To achieve its mission of cultural preservation, Harlem Park to Park promotes and supports neighborhood businesses. They organize festivals and special promotional weeks to spotlight members of the network. It’s the local business ownership, Evans-Hendricks believes, that’s the lynchpin for Harlem’s culture in the face of new development.

“If we don’t at least make sure that it’s balanced so that there is a mix of the locally owned with corporate, then you will lose the ‘charm’ that makes Harlem Harlem. That’s when it becomes sanitized. That’s what we don’t want,” she says.

Whole Foods grocery chain announced in 2012 that it would open a store at 125th Street and Lenox Avenue, at the very beating heart of Harlem, a location where community organizers led by current and formerly homeless people once protested against the previous property owners for driving tenants out of buildings and selling the buildings off to the highest bidder.

Evans-Hendricks will never forget the day the news broke about Whole Foods signing a lease for the coveted corner.

“We said, wait, they’re opening a store? Let’s start cultivating that relationship now and start developing an artisanal market now, so that when the store opens we can get products on the shelves,” she says. “We contacted them the day I read the article and said, ‘you need to partner with Park to Park and this is what we’re doing.’”

Five years later, that foresight paid off. When the store opened on July 21, it had products from 20 Harlem vendors on its shelves, among dozens of other vendors Whole Foods has highlighted as “local,” which include some vendors as far as Pennsylvania. Almost every aisle has at least one local vendor tag sticking out like a beacon, and shoppers are flocking to the store to find them. The location made double its opening week sales projections, and has broken weekly sales projections just about every week since.

“People see the products on the shelves now, but they don’t always realize we started that initiative five years ago,” says Evans-Hendricks. “That’s how long it takes.”

When news broke about online retailer Amazon’s acquisition of Whole Foods, some questioned whether the local vendor partnerships would continue.

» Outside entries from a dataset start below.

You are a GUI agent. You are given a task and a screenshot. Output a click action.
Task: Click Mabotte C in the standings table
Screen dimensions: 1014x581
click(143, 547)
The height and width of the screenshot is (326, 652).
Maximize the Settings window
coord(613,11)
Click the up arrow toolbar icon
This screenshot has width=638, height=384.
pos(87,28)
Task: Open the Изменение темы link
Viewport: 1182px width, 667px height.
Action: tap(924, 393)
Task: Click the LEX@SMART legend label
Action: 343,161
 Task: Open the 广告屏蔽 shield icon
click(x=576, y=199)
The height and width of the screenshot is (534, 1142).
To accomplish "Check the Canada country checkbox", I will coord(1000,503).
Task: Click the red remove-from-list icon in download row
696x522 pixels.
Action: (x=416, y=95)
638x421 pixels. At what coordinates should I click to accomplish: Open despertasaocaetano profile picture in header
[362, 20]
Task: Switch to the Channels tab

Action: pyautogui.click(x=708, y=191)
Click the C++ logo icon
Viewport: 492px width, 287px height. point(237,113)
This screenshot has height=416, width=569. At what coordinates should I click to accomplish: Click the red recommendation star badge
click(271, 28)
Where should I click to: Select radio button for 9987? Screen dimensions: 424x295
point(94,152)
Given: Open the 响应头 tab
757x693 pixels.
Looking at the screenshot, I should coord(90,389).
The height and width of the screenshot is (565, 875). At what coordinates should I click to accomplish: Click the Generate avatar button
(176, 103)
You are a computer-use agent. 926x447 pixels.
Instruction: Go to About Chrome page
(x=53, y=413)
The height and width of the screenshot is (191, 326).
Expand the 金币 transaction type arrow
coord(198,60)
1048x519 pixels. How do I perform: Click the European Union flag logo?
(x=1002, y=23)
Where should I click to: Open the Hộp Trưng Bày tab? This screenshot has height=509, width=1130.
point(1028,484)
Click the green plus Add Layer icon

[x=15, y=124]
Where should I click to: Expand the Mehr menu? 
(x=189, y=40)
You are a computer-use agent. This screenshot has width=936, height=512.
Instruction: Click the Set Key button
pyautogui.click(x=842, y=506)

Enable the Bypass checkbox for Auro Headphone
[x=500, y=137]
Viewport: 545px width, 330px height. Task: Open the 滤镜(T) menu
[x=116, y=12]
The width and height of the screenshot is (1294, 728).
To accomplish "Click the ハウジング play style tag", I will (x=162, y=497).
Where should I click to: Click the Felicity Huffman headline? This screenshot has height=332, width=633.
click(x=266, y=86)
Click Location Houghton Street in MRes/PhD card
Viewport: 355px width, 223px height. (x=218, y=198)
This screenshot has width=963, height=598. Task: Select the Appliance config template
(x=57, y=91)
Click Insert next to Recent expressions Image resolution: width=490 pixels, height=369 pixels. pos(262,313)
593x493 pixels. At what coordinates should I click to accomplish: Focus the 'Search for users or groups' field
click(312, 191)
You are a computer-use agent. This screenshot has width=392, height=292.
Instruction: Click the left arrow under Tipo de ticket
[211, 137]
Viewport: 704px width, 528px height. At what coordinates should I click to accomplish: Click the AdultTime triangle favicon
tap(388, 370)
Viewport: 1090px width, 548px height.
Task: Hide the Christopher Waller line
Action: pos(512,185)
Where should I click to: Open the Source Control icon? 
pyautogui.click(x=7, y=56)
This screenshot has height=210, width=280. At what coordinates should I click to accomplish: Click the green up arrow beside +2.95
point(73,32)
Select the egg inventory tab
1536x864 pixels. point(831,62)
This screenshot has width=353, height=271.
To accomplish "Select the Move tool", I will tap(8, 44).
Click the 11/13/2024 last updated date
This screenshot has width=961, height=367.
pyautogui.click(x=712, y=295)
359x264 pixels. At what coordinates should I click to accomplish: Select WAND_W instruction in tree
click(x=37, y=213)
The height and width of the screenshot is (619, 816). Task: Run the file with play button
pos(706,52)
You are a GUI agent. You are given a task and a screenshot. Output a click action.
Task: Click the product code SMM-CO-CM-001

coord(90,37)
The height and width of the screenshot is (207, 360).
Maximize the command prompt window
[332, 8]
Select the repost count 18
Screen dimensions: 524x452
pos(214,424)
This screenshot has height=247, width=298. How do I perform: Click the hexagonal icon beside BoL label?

But the local vendors are too vital to the store to give up.

“All Whole Foods Market stores will continue to sell local products, and our buyers remain committed to discovering and incubating local and innovative brands,” says Ted Kwong, a spokesperson for Whole Foods.

By this point, according to Evans-Hendricks, the store has doubled and in some cases tripled the order quantities from all of the local vendors placed through HP2P’s Harlem Local Vendor Program so far, and the store has further committed to substantially increasing the number of Harlem vendors on its shelves over the next two years. To get there, starting next year HP2P will run two annual cohorts of its Harlem Local Vendor Program instead of just one, with sponsorship from Whole Foods, Columbia University, the state-affiliated Harlem Community Development Corporation and Hot Bread Kitchen.

Hot Bread Kitchen has itself been a Whole Foods vendor since 2011, selling its line of breads produced in East Harlem at multiple Whole Foods locations around the region. As a nonprofit, Hot Bread Kitchen also triples as a workforce development program and as an incubator of artisan food manufacturing businesses, with a focus in each case on women and immigrants.

“Whole Foods for us is a really important partner,” says Jessamyn Rodriguez, Hot Bread Kitchen founder and CEO.

So far, at least nine alumni of Hot Bread Kitchen’s workforce development program now work in Whole Foods store bakeries at four locations around the city, and at least seven Hot Bread incubator alumni are now selling products at Whole Foods, with more on the way. Alumni from HP2P’s Harlem Local Vendor Program also rent kitchen space from Hot Bread Kitchen to produce goods for Whole Foods or other retailers. As an established vendor, Hot Bread Kitchen also helps make early introductions to Whole Foods staff who make purchasing decisions for the company.

It might take a couple months for vendors to “clean up their label,” says Rodriguez, referring to the process of altering raw ingredients to meet with Whole Foods’ standards of no artificial sweeteners, no artificial preservatives and other requirements like zero trans fats. There’s a whole world of organic ingredient suppliers that has emerged to meet the raw ingredient needs of businesses that produce goods for Whole Foods.

“A little brand from Harlem might never get through the door, contacting these large ingredient distributors,” says Evans-Hendricks. “But coming to those companies as a Whole Foods vendor they automatically open the door.”

The Harlem Local Vendor Program caters to more than food businesses, too, with alumni now also talking to retailers like Macy’s. More corporate buyers plan to attend the program’s next buyer fair in December. The partnership for Whole Foods has started opening those doors too.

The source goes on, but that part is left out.